# [Article]
****************

Since you only asked for a hint, here's a big one.

$\cot^{-1}\alpha + \cot^{-1}\frac1\alpha$ is actually a constant. There are a few ways to prove this:

• Use the trig identity $\cot(x + y) = \frac{\cot x \cot y - 1}{\cot x + \cot y}$ with $x = \cot^{-1}\alpha$ and $y = \cot^{-1}\frac1\alpha$.
• Use the inverse trig identity $\cot^{-1}x + \cot^{-1}y = \cot^{-1}\left(\frac{xy - 1}{x + y}\right)$ with $x = \alpha$ and $y = 1/\alpha$.
• Use calculus to show that the derivative of $\cot x + \cot\frac1x$ is zero.

The third method won't tell you what the constant value is but I include the method for thoroughness. I recommend using the second method. The first method is more or less the same as the second method, just with extra steps. Anyway, once you get the actual value of $\cot^{-1}\alpha + \cot^{-1}\frac1\alpha$, you'll immediately have the answer to your original question.

****************

# [Supplied information]
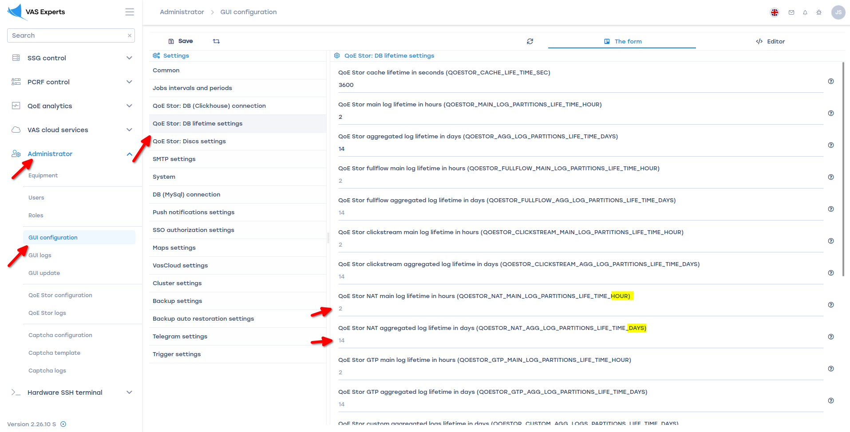Click help icon for QoE Stor cache lifetime
The height and width of the screenshot is (432, 850).
coord(830,81)
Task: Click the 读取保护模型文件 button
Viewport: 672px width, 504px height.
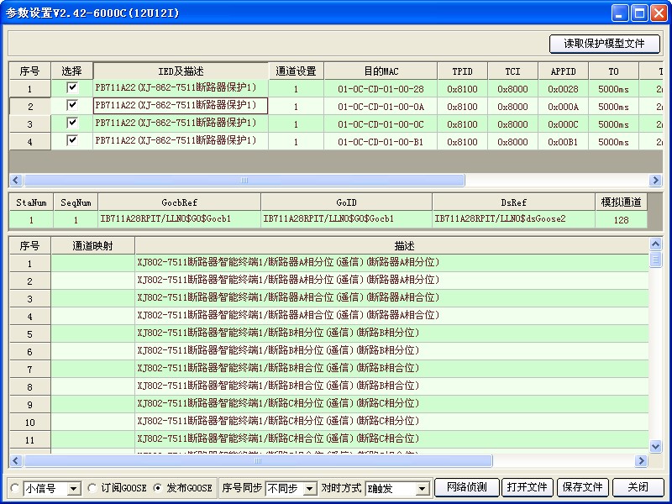Action: 605,44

****************

# [Work to be completed]
Answer these questions about the inverse-cotangent hint above.
1. Which of the three methods does the hint recommend using?
2. What does the hint say the third method won't tell you?
3. What values are assigned to $x$ and $y$ in the first method?

# [Answer to the task]
1. The second method, using the inverse trig identity.
2. What the constant value is.
3. $x = \cot^{-1}\alpha$ and $y = \cot^{-1}\frac1\alpha$.